§ **Source material**:
..........
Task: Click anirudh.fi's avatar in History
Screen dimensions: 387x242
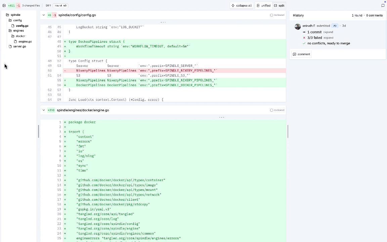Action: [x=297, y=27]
..........
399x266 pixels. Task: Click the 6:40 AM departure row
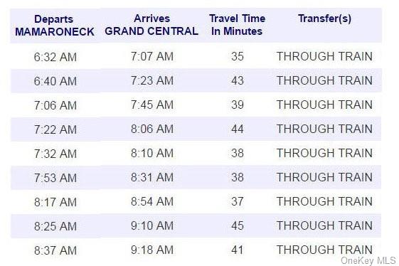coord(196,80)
..........
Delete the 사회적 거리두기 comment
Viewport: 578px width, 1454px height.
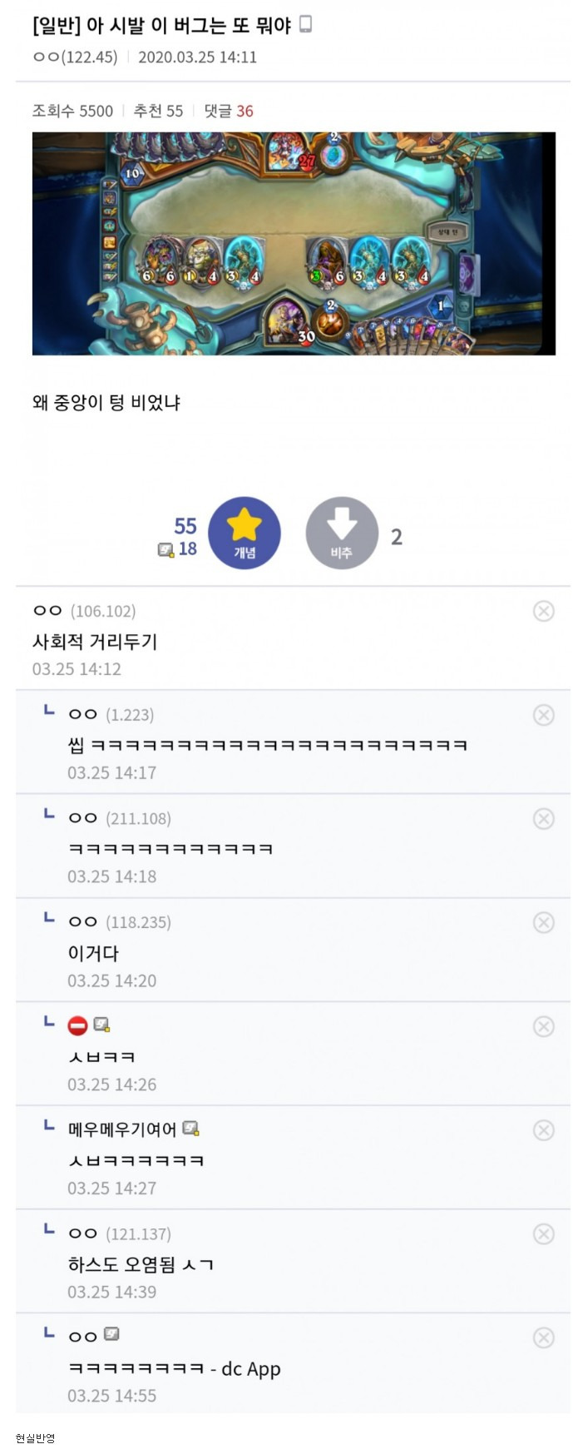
..........
§ **Problem to work on**:
Only the lines above starting with the one with "Delete the 사회적 거리두기 comment" and going through the one with "Viewport: 578px width, 1454px height." are to be copied, word for word and with both ends kept.

§ **Answer to the exercise**:
Delete the 사회적 거리두기 comment
Viewport: 578px width, 1454px height.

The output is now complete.